* [EXERCISE DESCRIPTION]
Pictures must not appear in the copy. Reproduce exactly, and only, the lines from the one with "Click the United States flag icon" through the end of the data below.
▽
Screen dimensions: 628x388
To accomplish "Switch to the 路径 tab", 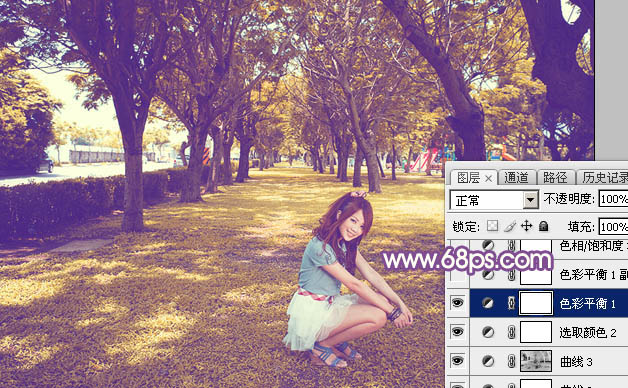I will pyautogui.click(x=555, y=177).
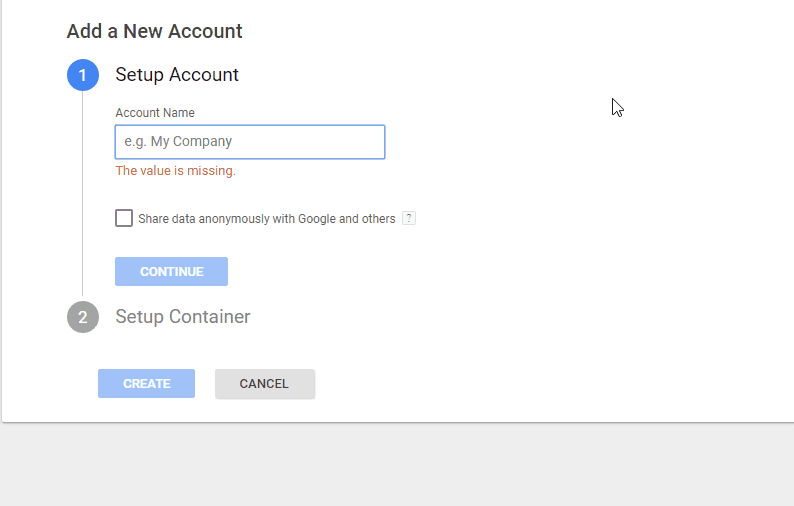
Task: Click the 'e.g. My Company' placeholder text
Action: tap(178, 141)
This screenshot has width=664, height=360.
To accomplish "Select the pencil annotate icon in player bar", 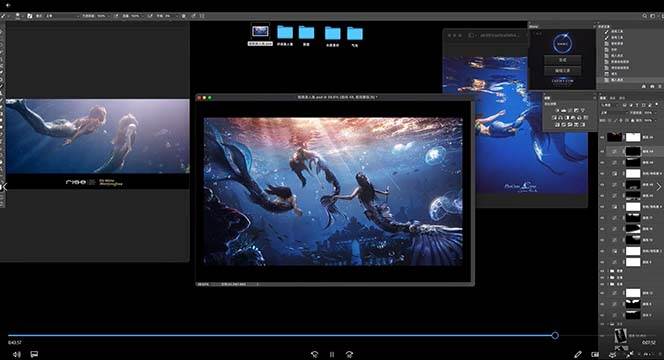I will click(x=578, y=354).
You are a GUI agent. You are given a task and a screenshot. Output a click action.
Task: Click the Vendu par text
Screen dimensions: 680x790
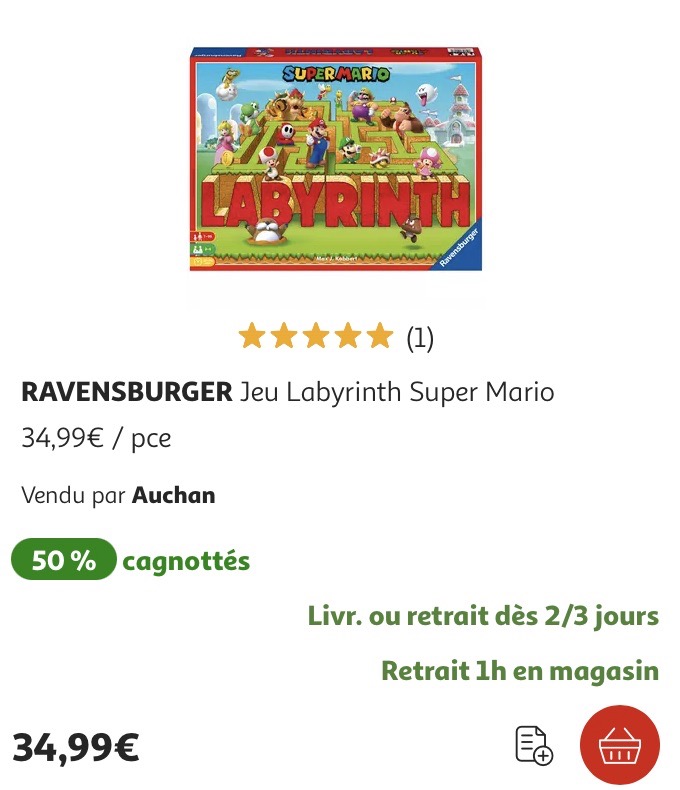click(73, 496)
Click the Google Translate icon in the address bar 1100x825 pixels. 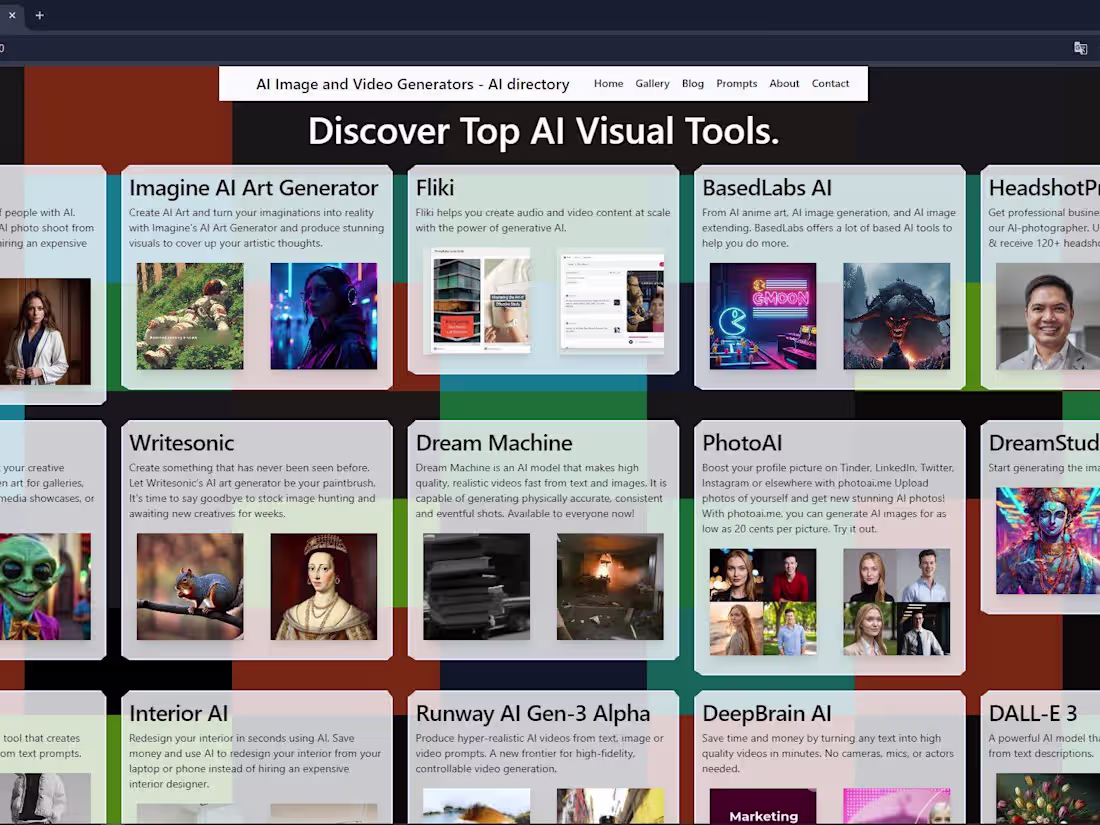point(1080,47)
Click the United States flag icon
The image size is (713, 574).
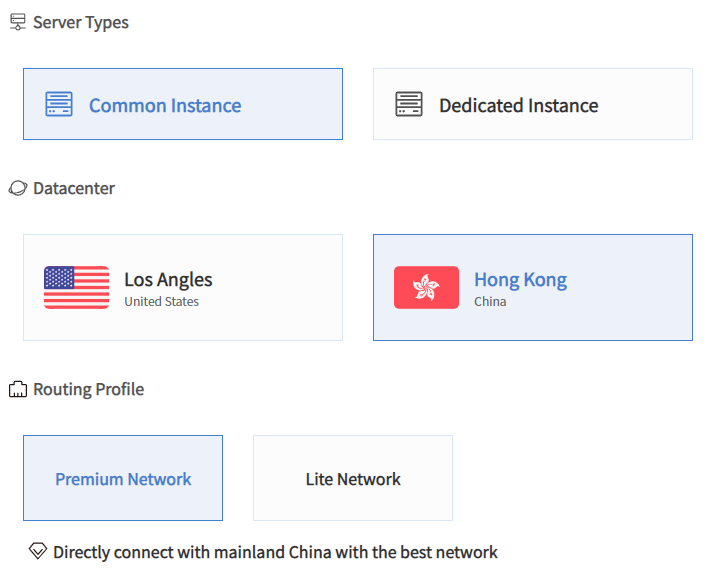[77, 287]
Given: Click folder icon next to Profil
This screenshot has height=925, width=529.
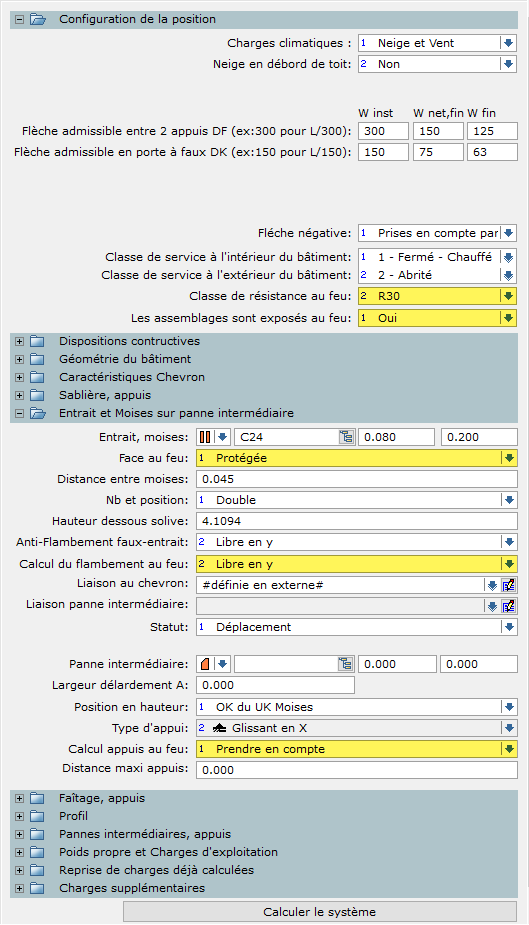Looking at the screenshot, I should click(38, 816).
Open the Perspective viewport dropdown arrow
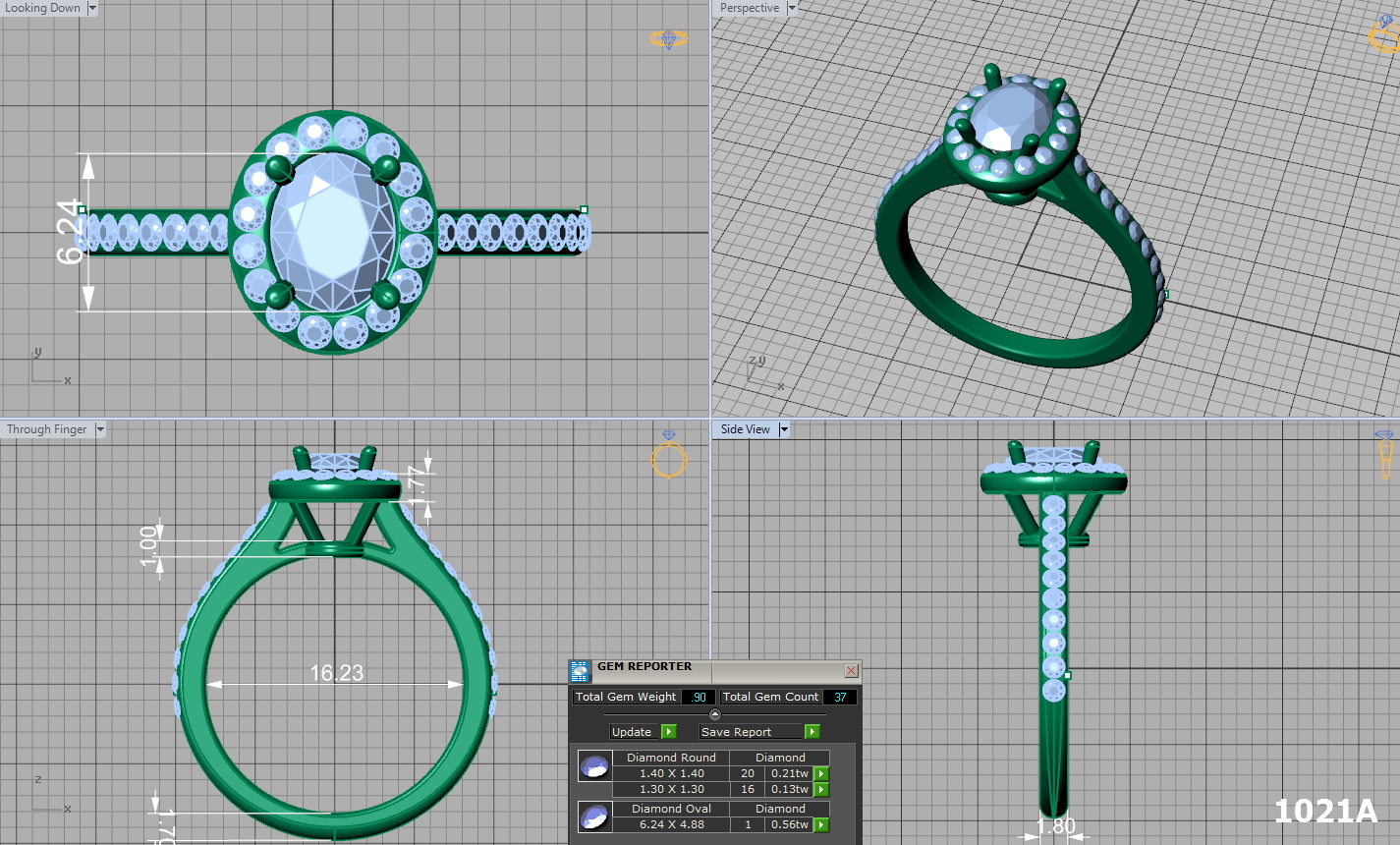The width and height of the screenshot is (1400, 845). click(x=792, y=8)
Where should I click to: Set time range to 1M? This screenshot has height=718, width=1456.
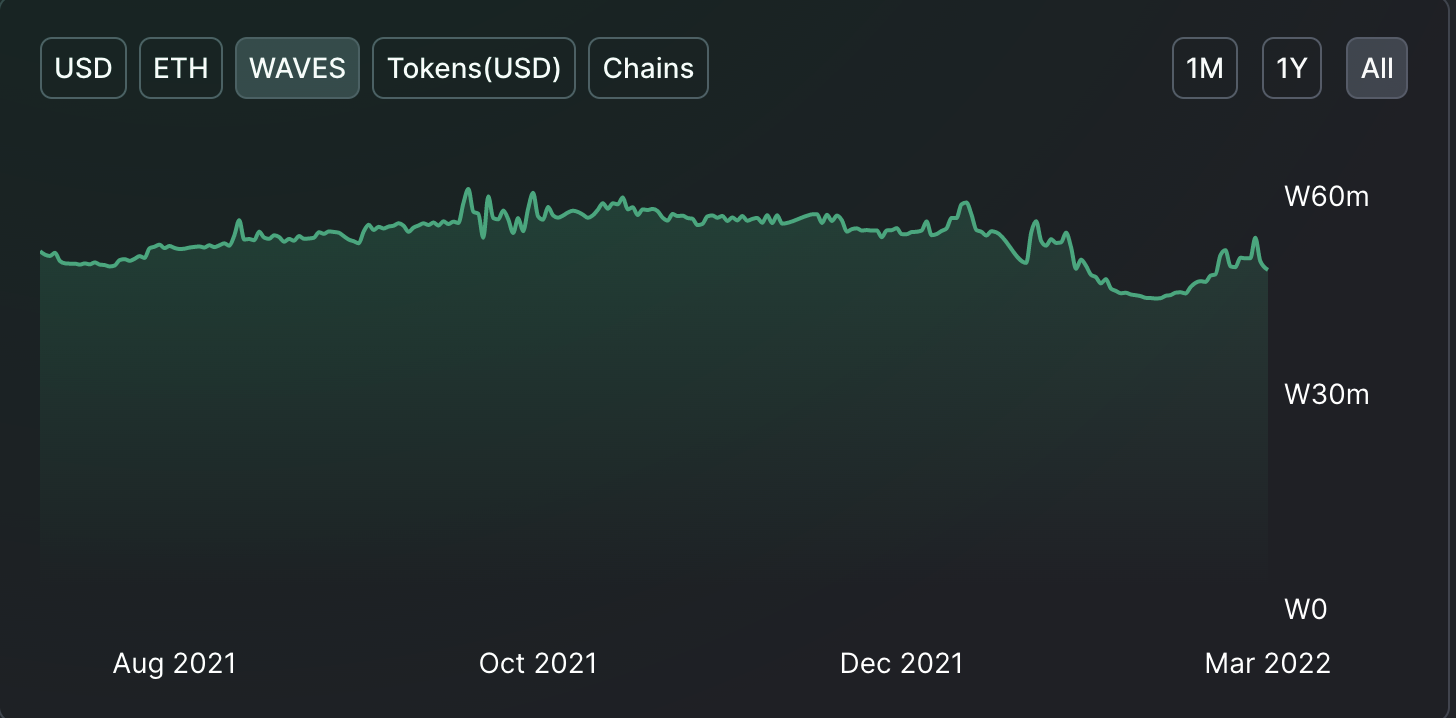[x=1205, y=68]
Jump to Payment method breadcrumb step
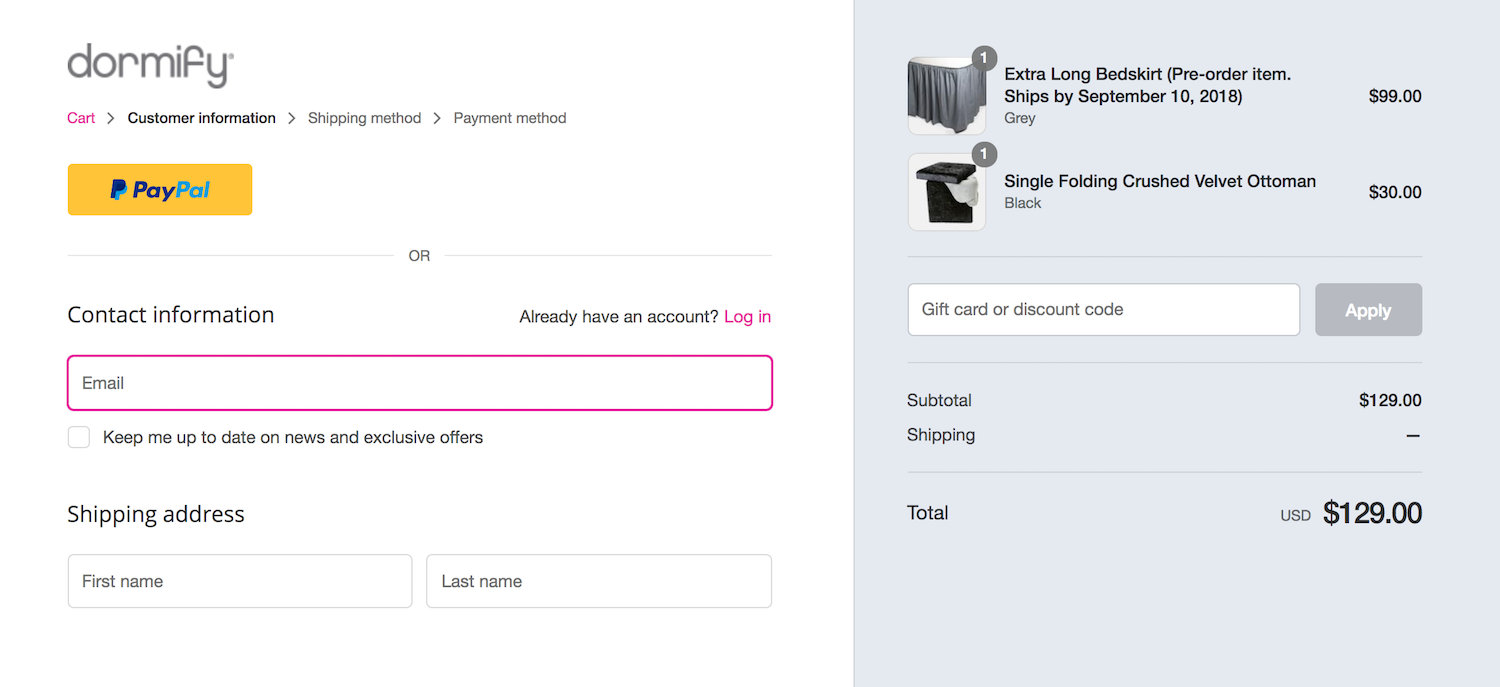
△
* [TASK RESULT]
Click the United States flag icon
The image size is (713, 574).
[77, 287]
Given: Click folder icon next to Profil
This screenshot has height=925, width=529.
Looking at the screenshot, I should click(38, 816).
Open the Perspective viewport dropdown arrow
The width and height of the screenshot is (1400, 845). click(x=792, y=8)
Where should I click to: Set time range to 1M? This screenshot has height=718, width=1456.
[x=1205, y=68]
Jump to Payment method breadcrumb step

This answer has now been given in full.